CURIOUSER & CURIOUSER - ALICE
Prints, Drawings & 3D objects by
GOSIA WLODARCZAK SARNECKA & SANDRA LEE MURPHY
29th October - 12th November, 2000 at IMPRESSIONS GALLERY
Reviewed by  Jan Altmann

Anyone who believes that art should be fun should visit the Impressions Gallery, fall down a rabbit hole, and join the Mad Hatter’s tea party created and hosted by Gosia Wlodarczak Sarnecka and Sandra Lee Murphy.  This exhibition does not just consist of pictures on walls or objects on pedestals. It is a total environment in which paper chairs hang from the ceiling, images trail across the floor, cups are incapable of holding tea and narratives must be read from right to left.

The centrepiece is a work by Gosia.  This is a patchwork of plastic panels suspended from the ceiling.  Each panel is an individual composition, and the first impression is that many different styles are involved with only a general relationship between the panels.  Careful reading, however, reveals that this is the doorway through which the viewer is invited to enter and to join the tea party.  There is the hallway where one hangs one's hat and coat, there is a vase of flowers on the table and there are two figures already enjoying their cups of tea.  On the right hand side there are three plain white panels which represent the printing legend.  This adds a particularly quirky touch.  It draws attention to the fact that this is printmaking, but since the panels are blank, it also raises questions about the magic of creating art from nowhere and about the pitfalls of trying to interpret it.

Another 'quirky' touch is that the plastic panels are joined by crochet using plastic thread. The piece is entitled Quilt – Transit Zone, and this draws attention to the fact that quilting, like crochet, is a traditional female activity.  The actual images, however, are produced by various means including ink jet printing. By choosing this combination of techniques and materials Gosia refers to the transitional space occupied by all those living at the beginning of the twenty-first century, but particularly those of us who are women.  Women are still engaged in activities such as crochet, quilting and giving tea parties as well as being part of a computerized world of ink jets and e-mail.

Sandra-Lee is also concerned with traditional female crafts, and with transitional states.  She has made a set of four relief prints entitled Tapestry of the Day.  These prints are of tea bags arranged in elegant rows reminiscent of tapestry.  Several of Sandra-Lee's works have titles which refer to memory or to the passing of time.  This is yet another way of engaging with the mysteries of different stages and levels of consciousness.

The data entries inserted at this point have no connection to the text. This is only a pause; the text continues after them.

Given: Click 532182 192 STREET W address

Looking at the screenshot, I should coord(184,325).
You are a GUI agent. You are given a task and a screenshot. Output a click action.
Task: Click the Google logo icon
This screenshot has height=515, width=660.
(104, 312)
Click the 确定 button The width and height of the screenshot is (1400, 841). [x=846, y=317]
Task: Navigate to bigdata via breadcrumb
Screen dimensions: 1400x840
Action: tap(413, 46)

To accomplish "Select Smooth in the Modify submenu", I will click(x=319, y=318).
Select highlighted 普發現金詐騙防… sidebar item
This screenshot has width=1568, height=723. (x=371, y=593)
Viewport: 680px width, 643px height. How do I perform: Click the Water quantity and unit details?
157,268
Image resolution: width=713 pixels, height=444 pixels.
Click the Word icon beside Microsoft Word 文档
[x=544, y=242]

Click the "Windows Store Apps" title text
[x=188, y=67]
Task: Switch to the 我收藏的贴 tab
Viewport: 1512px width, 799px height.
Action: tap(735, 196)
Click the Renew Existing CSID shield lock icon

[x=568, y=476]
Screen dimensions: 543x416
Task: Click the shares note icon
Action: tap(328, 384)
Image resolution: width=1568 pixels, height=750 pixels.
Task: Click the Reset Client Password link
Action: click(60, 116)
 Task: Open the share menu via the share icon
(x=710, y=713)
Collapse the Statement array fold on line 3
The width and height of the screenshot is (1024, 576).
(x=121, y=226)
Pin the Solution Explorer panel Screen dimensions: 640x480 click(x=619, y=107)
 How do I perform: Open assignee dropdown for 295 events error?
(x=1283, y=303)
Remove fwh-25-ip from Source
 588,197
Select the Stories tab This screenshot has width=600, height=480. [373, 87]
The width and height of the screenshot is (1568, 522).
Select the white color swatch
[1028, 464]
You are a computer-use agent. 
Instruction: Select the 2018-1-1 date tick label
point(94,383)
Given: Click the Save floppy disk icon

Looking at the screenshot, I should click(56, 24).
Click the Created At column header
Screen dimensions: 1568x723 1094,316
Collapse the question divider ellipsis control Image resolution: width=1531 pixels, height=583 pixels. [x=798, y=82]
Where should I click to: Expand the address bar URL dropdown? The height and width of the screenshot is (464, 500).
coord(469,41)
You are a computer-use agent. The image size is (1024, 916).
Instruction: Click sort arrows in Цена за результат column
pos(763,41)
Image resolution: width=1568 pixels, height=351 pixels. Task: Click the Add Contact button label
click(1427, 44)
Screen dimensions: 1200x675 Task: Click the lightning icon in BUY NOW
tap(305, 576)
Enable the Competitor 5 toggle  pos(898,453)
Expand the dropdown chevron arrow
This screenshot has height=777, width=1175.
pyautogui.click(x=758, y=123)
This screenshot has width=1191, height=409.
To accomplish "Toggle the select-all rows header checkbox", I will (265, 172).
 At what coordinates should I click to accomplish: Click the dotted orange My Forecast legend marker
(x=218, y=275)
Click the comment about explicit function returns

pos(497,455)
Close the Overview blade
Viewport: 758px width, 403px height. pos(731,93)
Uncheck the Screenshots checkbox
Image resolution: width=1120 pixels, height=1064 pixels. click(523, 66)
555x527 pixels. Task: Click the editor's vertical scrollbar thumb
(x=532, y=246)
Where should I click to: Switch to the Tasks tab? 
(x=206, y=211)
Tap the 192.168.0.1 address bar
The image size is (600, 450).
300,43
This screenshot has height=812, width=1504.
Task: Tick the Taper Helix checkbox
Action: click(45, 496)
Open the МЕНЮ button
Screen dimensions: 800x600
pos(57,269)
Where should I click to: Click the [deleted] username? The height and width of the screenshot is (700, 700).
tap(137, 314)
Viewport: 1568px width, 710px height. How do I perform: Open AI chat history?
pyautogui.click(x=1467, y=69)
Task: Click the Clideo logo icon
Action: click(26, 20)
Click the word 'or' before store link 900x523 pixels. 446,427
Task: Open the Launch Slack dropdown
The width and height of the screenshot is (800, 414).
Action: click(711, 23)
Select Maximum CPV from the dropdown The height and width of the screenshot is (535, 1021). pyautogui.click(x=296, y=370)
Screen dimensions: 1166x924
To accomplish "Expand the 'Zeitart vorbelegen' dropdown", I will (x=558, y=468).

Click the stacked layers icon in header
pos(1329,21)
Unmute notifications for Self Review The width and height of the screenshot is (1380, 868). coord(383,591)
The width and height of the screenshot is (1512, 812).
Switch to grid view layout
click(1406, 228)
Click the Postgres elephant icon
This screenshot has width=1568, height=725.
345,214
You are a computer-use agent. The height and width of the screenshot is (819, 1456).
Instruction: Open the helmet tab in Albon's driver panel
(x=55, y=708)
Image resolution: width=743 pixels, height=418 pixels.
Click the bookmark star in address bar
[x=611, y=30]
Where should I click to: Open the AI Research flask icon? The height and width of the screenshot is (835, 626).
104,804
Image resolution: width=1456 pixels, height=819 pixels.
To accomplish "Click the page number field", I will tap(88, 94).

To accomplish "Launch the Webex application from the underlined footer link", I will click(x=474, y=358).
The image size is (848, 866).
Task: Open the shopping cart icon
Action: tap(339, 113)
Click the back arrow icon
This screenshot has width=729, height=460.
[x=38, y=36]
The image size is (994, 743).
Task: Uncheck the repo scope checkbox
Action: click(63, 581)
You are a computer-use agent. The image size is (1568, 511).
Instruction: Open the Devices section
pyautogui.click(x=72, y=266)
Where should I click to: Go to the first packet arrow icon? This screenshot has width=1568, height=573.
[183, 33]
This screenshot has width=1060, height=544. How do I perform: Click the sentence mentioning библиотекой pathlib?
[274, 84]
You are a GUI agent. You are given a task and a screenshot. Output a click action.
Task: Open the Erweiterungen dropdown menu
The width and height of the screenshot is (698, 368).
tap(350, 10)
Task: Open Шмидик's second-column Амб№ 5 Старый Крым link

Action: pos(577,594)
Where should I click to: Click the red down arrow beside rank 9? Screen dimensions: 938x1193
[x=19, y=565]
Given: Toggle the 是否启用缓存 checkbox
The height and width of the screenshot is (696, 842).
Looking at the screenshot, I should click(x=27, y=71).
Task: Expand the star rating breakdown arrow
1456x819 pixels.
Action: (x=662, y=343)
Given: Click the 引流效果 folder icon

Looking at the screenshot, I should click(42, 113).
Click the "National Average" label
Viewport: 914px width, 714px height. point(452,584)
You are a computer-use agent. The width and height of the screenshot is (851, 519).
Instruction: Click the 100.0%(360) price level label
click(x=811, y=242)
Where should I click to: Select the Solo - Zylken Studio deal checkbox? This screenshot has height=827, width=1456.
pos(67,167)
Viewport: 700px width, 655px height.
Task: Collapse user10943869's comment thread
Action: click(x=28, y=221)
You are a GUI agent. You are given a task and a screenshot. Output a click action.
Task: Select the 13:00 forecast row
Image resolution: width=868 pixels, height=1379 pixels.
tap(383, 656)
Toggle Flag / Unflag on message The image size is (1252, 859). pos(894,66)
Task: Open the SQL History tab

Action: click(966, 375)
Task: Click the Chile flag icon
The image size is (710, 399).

One of her works is a small plastic "cupboard" divided into shelves and spaces, and containing objects like wire cups.  This is made from industrially produced material, but it refers back to the old-fashioned china cabinet.

There cannot be a tea party without chairs and a table, and here again there are unexpected combinations of materials.  The table (by Gosia) is covered with another set of plastic panels crocheted together with nylon thread.  Above the table is a lino-cut print (also by Gosia), in which a central panel appears to have been left blank. The two chairs (by Sandra-Lee) are made from wire mesh or from paper.  The paper chair is entitled Shadow of the Day.  It is 'sculptured' in white paper with an abstract design printed onto it in black.  The print represents the shadow, but the insubstantiality of a paper chair raises questions about the nature of reality and unreality in relation to everyday objects.

curiouser & curiouser is about transitional and altered spaces, times and conditions.  To emphasize this the far wall is taken up with a series of drawings of coffee cups by Gosia.  This consists of nine panels, each one showing cups and saucers spinning, spiralling, growing, shrinking, floating and sinking.  The total effect is quite hypnotic.  On the side walls are more drawings of cups and saucers.  This time the works are hung at different levels to place the viewer in the position of Alice as she grew large and then diminished in size.

This is a humorous and witty show.  It explores serious philosophical questions about the human experience of time and space, but it does so in a most enjoyable way.